Aliyev-Pashinyan summit demonstrated real situation in negotiation process
The long-awaited summit of Ilham Aliyev and Nikol Pashinyan in Vienna confirmed the preservation of the current format of the negotiations that makes possible to reach the agreements necessary for the Karabakh settlement. The contacts of the leaders and foreign ministers of Armenia and Azerbaijan provide a reliable basis for developing joint mechanisms for overcoming the conflict. Mediators of the Karabakh peacemaking process spoke in favor of preserving the existing bilateral format, insisting that there is no need to invent a new framework for the sake of novelty. What is involved here is the confidence-building measures and facilitating cooperation between the countries of the region, and not about the expansion of the circle of participants.
The atmosphere of the summit demonstrates that there was no significant misunderstanding between the parties, although Pashinyan had earlier stated that he would insist on the inclusion of the self-proclaimed NKR in the negotiation process. The noticeable exacerbation of the situation on the contact line on the eve of the Vienna summit demonstrated the possible risks due to the conflicting statements by the Armenian side since an attempt to expand the negotiation format could nullify the entire negotiation process and lead to a new aggravation of the situation in the conflict zone. Baku from the very beginning, defined this step as undermining the mechanisms of political settlement, adversely affecting the general atmosphere of the negotiations. Given the possible aggravation, Aliyev and Pashinyan agreed on the need to intensify the process, continue the substantive negotiations previously proposed by the Azerbaijani side. It can be assumed that the position of Baku turned out to be dominant on the summit.

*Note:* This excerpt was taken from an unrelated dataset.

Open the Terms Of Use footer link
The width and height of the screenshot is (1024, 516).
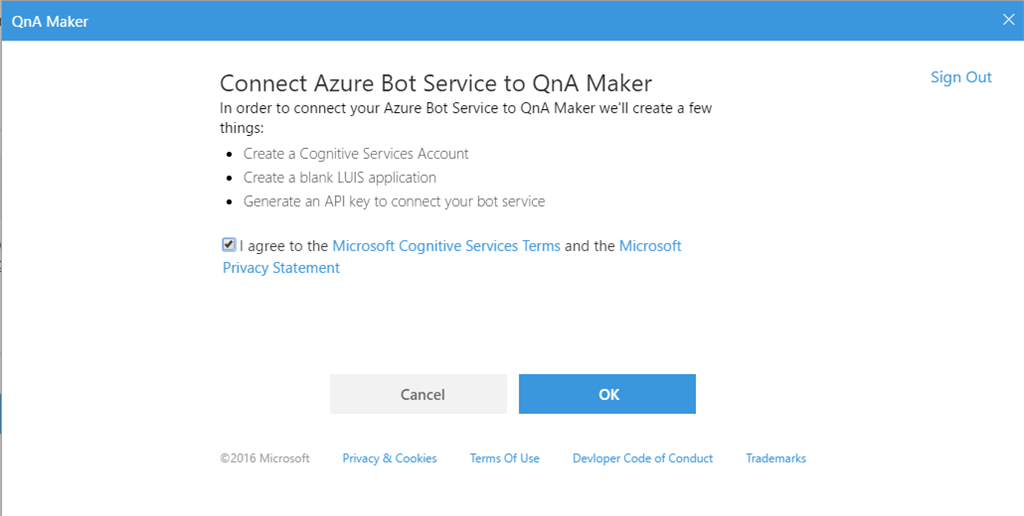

Meanwhile, Nikol Pashinyan avoids speeding up the negotiations, since, at the moment, he is worried about the internal political situation in the republic. Pashinyan fears a gradual loss of legitimacy within his team, as well as a loss of influence on the security forces and the economic bloc of the government, which are capable of incriminating the incumbent prime minister of his inability to withstand external threats. Pashinyan feels and tries to prevent this by speaking of "three rooms", implying intra-government groups. Yerevan's reserved position during the Vienna summit was obviously predetermined by the position of the mediators. However, taking into account the threat of conspiracy on the sidelines of the Armenian parliament, the Prime Minister is afraid of the "Karabakh factor", which is promoted by the provocative rhetoric of Armenian Defense Minister David Tonoyan, who during the military aggravation in April 2016 served as deputy defense minister. Tonoyan never concealed his pro-American views. As a representative of Armenia to NATO, since 2005, he has maintained close contacts with the CIA. The inclination for adventures of the current minister of defense alarms Pashinyan, especially since after his appointment the ambitious Tonoyan repeatedly stated the need to revise the Armenian military doctrine. Given that the Karabakh crisis is the eternal Achilles heel for all Armenian politics, Pashinyan tries not to comment on the situation on the contact line without having to do so, while Tonoyan reckons neither with the Prime Minister nor with the prospects that open to Armenia in case of the problem settlement.
Although the statement of the OSCE Minsk Group co-chairs did not refer to the agreements in St. Petersburg, Vienna and Geneva and only mentioned the verbal agreements reached between the leaders of Armenia and Azerbaijan, further negotiations will take place in the framework of the Madrid principles. Official Yerevan diligently bypassed the recommendations of US National Security Adviser John Bolton and did not raise the issue of the de-occupation of the Azerbaijani territory. Nevertheless, Baku as a whole positively perceives the negotiation process, believing that it is possible to establish contact with the current leadership of Armenia. Azerbaijan made an important diplomatic move, linking the "importance of creating an environment conducive to peace" through the "humanitarian actions." The parties should consider restoring popular diplomacy. Negotiations of representatives of the Armenian and Azerbaijani communities of Karabakh can be an effective tool for overcoming the crisis in the relations between nations. If Nikol Pashinyan is really ready for peace and a solution to the conflict, he should support this initiative, since being a “people's prime minister” he cannot but take into account the power of a public resource. It would be the best fit for the spirit of cooperation in the humanitarian sphere.